The musical “Annie” is a theater dream come true for kids lucky enough to become part of it. When it was first staged in 1980 by Repertory Philippines, it marked the first chapter in Lea Salonga’s eventual stellar career in musical theater.
Resorts World Manila and Full House Theater Company’s upcoming production of “Annie,” which opens Sept. 30 at the Newport Performing Arts Theater, introduces a new generation of talented kids who, if the stars align for them, can become the next Salonga—or any one of the theater pillars led by Menchu Lauchengco-Yulo who comprise the stalwart adult supporting cast of the production.
“Working with kids is not something that is unknown to me,” said director Michael Williams, who has been a co-actor, director or teacher to many children in his long years on the stage. For this production, he made sure everyone underwent a special workshop before the start of rehearsals.
“We needed to work on the children one by one to get them ready,” said Lauchengco-Yulo, co-artistic director of Full House and associate director of “Annie.” “We taught them projection, energy, how to go for truth, etcetera.”
The two Annies
Izabeli Elizalde and Krystal Brimner are alternating as Annie, and this early they are approaching their roles in different ways.
Elizalde said she listens to what the older actors teach her: “Michael de Mesa told me that even when it’s not my turn to speak or anything, I should still stay in character.”
Brimner, who has appeared in Erik Matti’s acclaimed film “Honor Thy Father” as John Lloyd Cruz’s daughter, said she draws on a sad moment in her life if the scene calls for it. “I think of my grandmother who died when I was seven years old,” she said matter-of-factly.
Alba Berenguer-Testa, who plays one of the orphans, added: “You learn things you never really knew, and dancing is fun, singing is fun, and when you make a mistake you can do it all over again, which makes it even more fun.”
Aside from the challenge of working with kids who were the product of an extensive series of open auditions, the production also requires a live dog in key scenes for the role of Sandy, Annie’s trusty sidekick. Full House collaborated with Better Dogs Canine Behavior Center to train two dogs—Tony, a 6-year-old golden retriever; and Alab, an “aspin” or native dog.

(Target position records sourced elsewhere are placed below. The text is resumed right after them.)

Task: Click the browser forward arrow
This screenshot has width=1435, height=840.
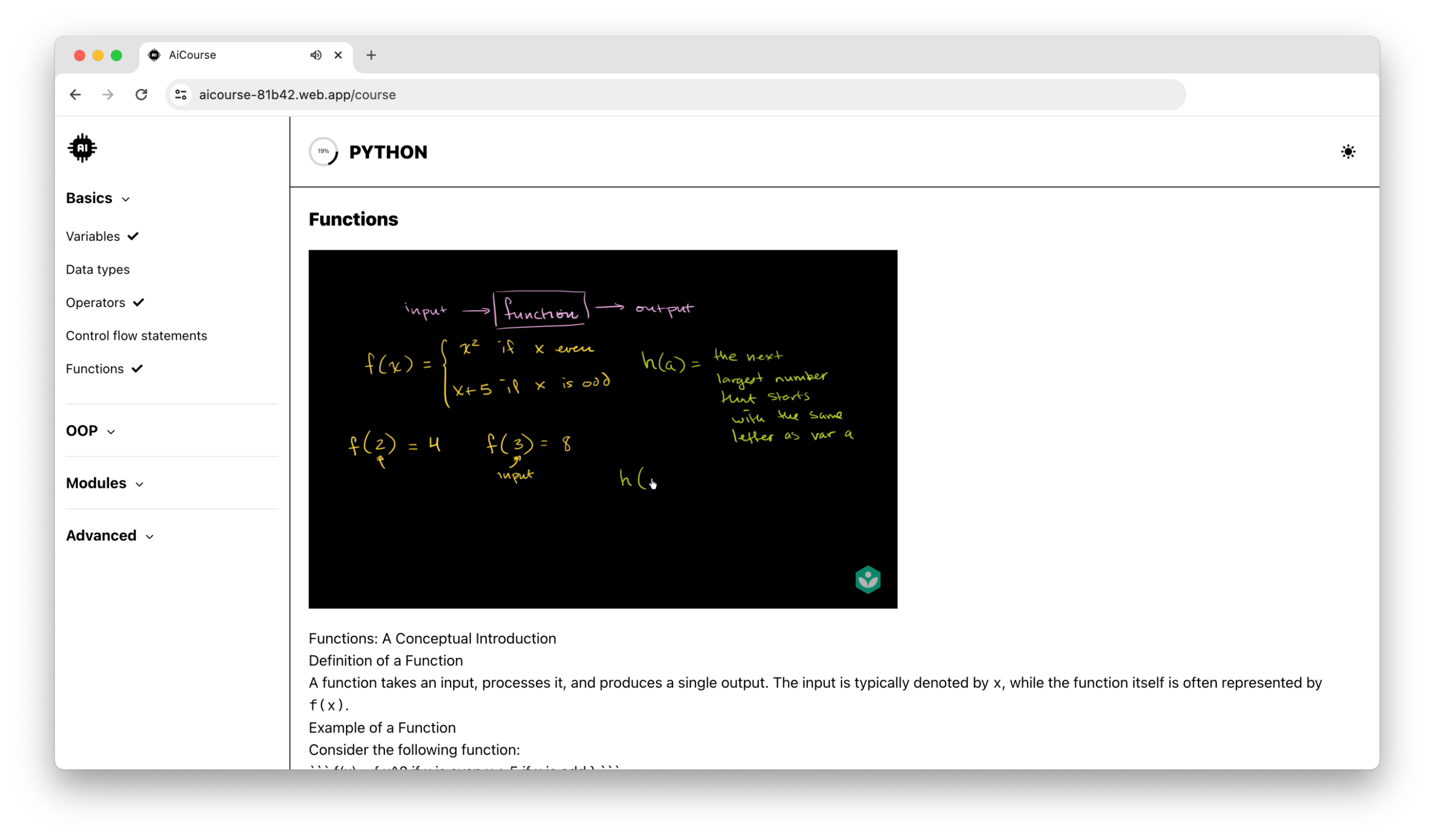Action: pyautogui.click(x=108, y=94)
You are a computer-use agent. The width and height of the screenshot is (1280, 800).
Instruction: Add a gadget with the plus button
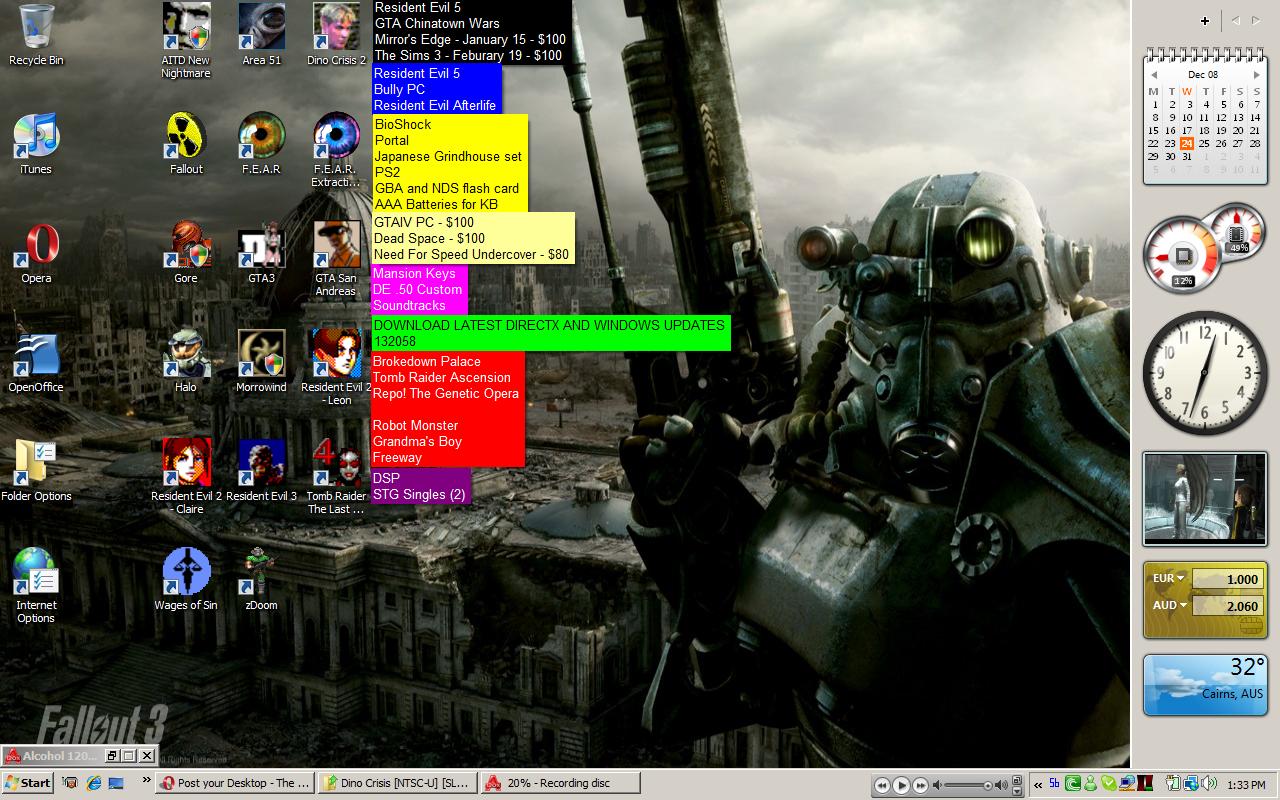(1205, 20)
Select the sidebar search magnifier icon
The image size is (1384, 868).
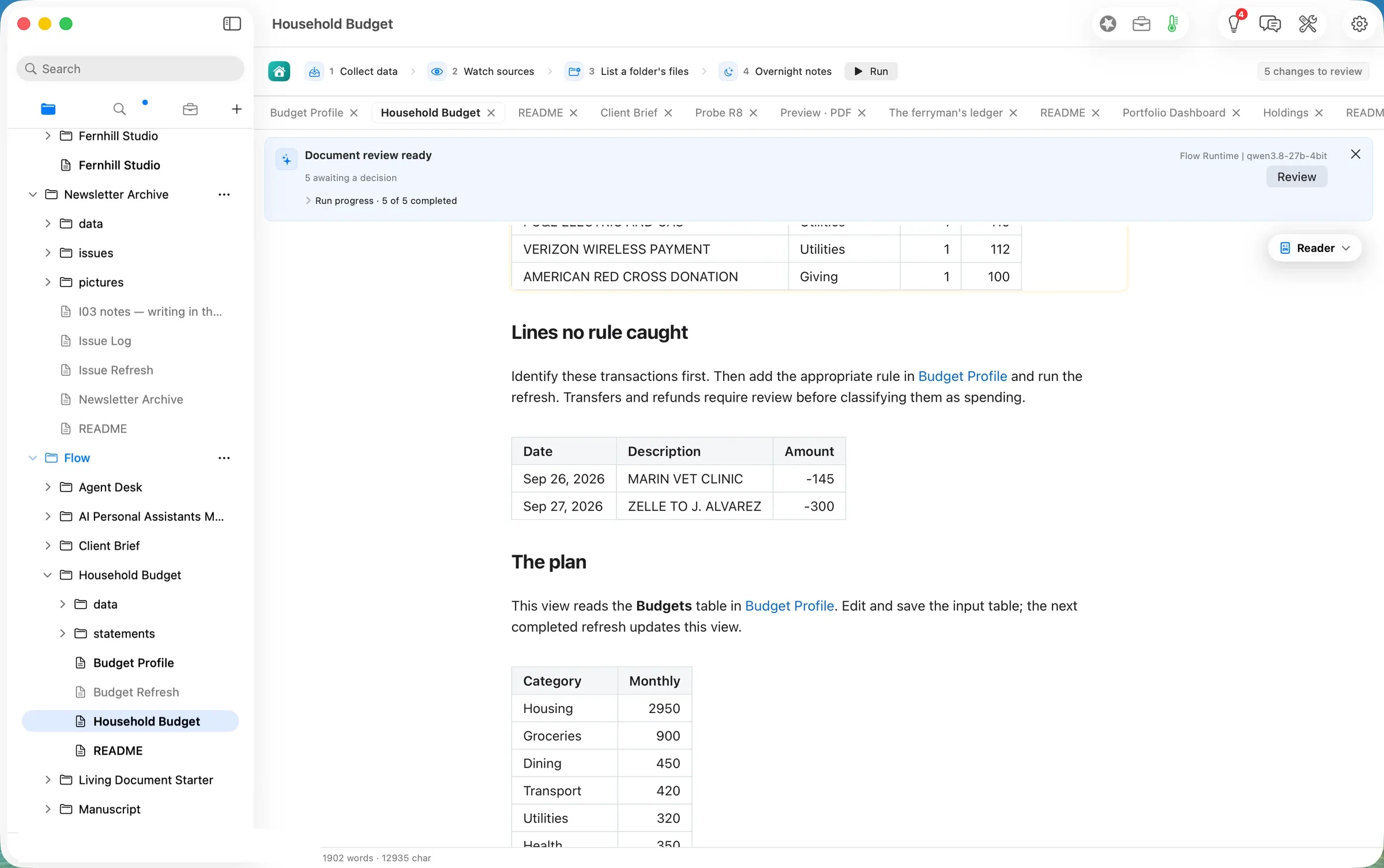119,109
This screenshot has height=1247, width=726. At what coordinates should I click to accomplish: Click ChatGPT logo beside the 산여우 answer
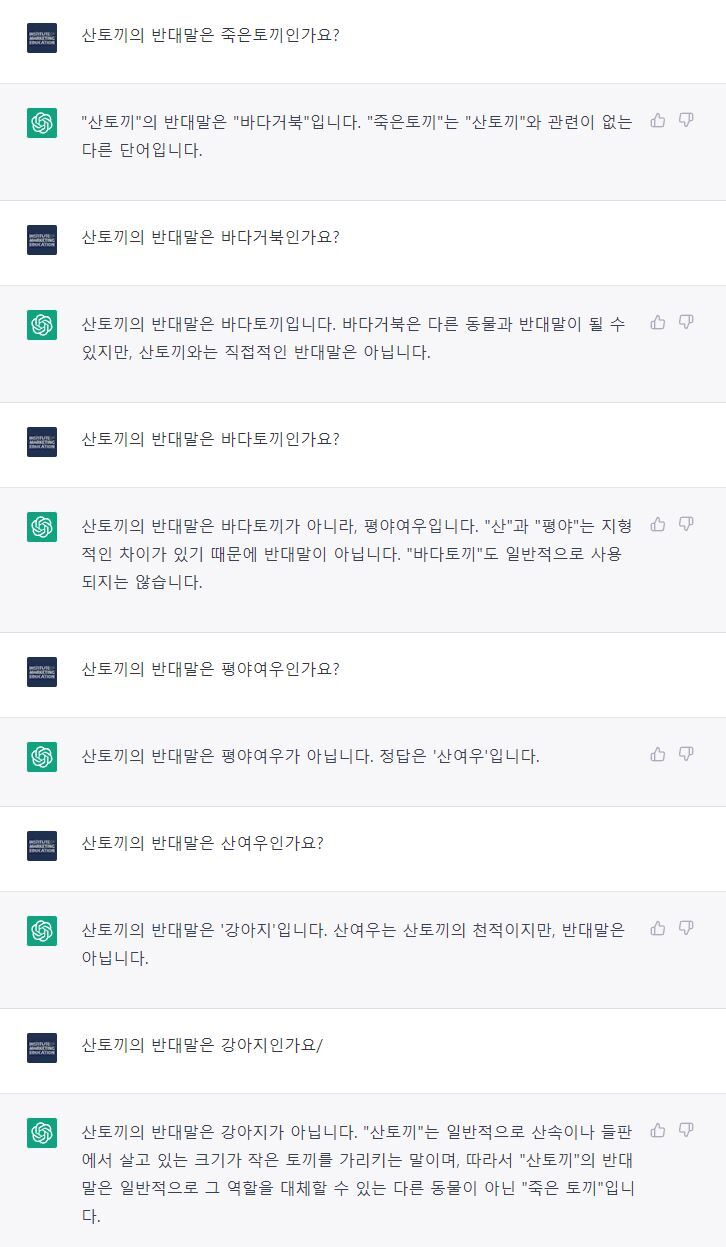[42, 757]
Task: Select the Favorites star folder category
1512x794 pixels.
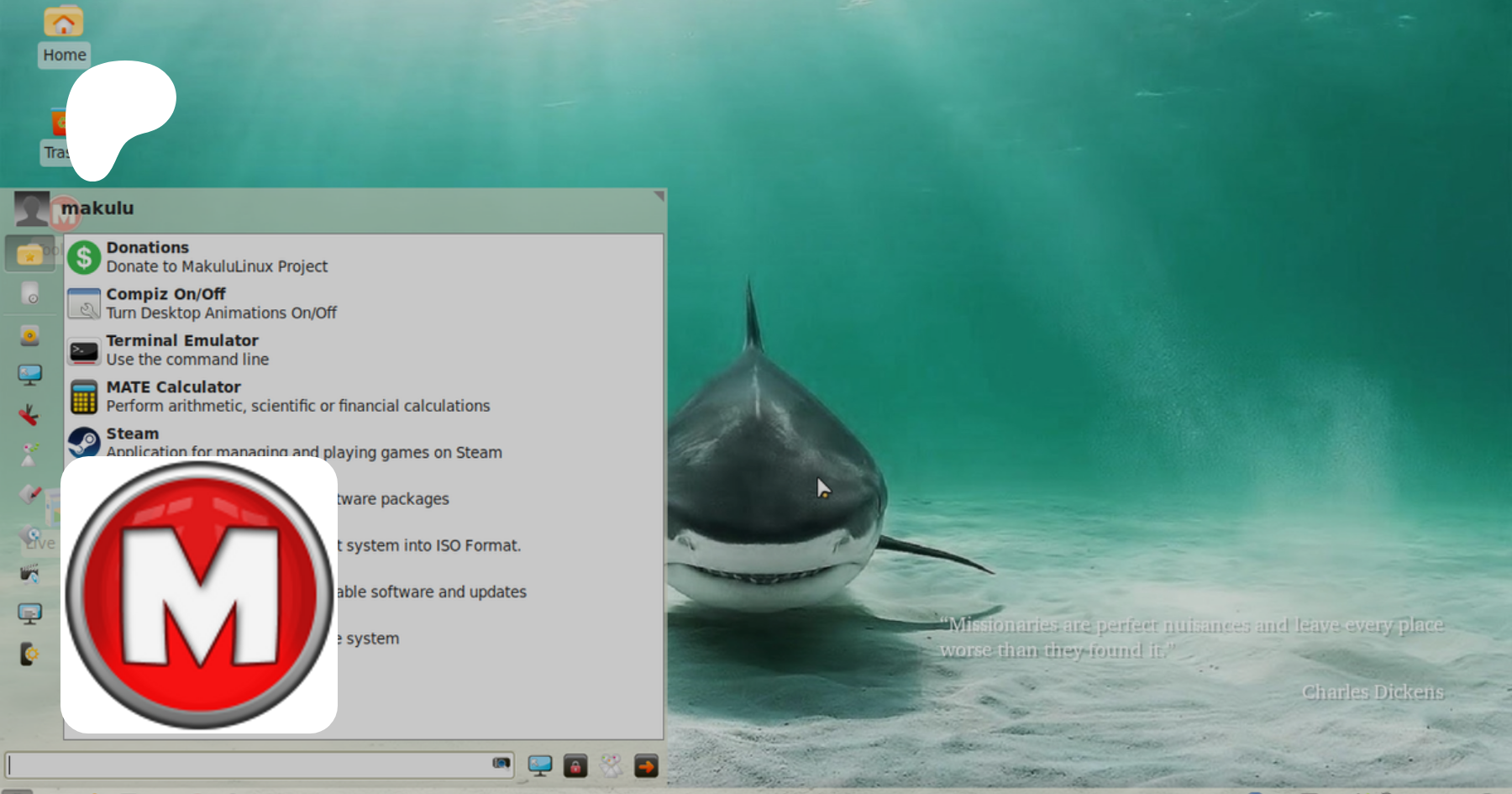Action: 30,254
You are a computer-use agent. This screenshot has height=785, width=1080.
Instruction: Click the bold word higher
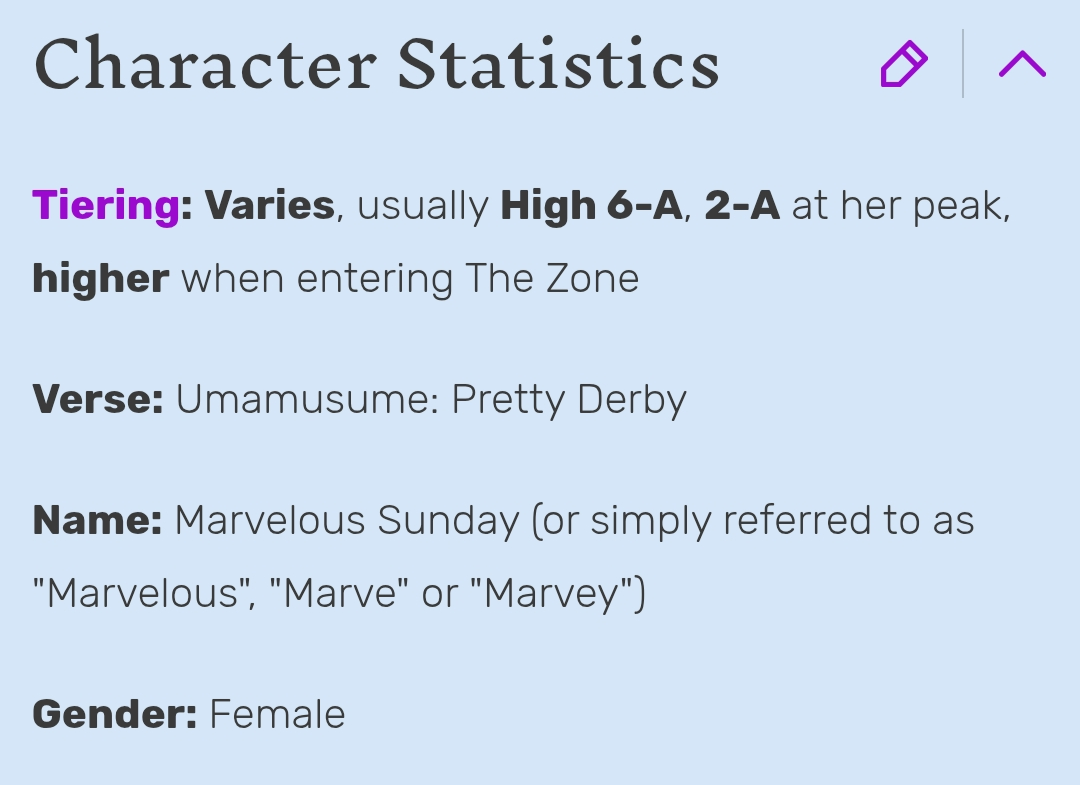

Mako Alonso and Red Concepcion (alternating as Rooster Hannigan), Jill Peña (Grace Farrell) and Justiñe Peña (Lily St. Regis) were the first actors cast, and they helped panel the first round of open auditions. Having been with the kids cast from day one, they are proud of how much the kids have grown.
“Seeing the process from the auditions to where we are now, it’s amazing to see how much they’ve developed and how much they’ve gelled together,” said Justine.
Meanwhile, de Mesa, who plays the billionaire Oliver Warbucks, said working with kids forces him to stay on his toes.
“I have to bring my A game. I have to bring my energy with me and not leave it at home. But what’s nice about these kids, whether they’re first-timers or already have stage experience, is that you can really say they’re professionals, they’re easy to talk to.”
“Michael is very clear with what he wants from the kids, and the kids are delivering,” he added.
For Lauchengco-Yulo, keeping in character is quite hard given the company of cute tykes. “I keep telling them they have to stop hugging me because they have to hate me, but it doesn’t work! I have fallen in love with each and everyone of these girls, so it [the performance] will entail a lot of acting.”
What does it take to be one of these girls who are into the theater at such a young age? Lauchengco-Yulo and Williams offered advice to parents of budding child performers:
“Just be very supportive of your children,” said Lauchengco-Yulo. “Don’t teach them; sometimes what you’re teaching them may not be what we want, and you’ll just confuse the child. But be there for them because they’re going to be frustrated, they’re going to go through a lot. It’s not easy, and it’s a lot of pressure on them.”
“Expose them to the arts. Get them training,” said Williams. “The glamour and the glitz are just the tip of the iceberg and have nothing to do with the real work. It’s all about hard work and dedication.”
The kids in “Annie,” deep into daily rehearsals these days, are showing the way.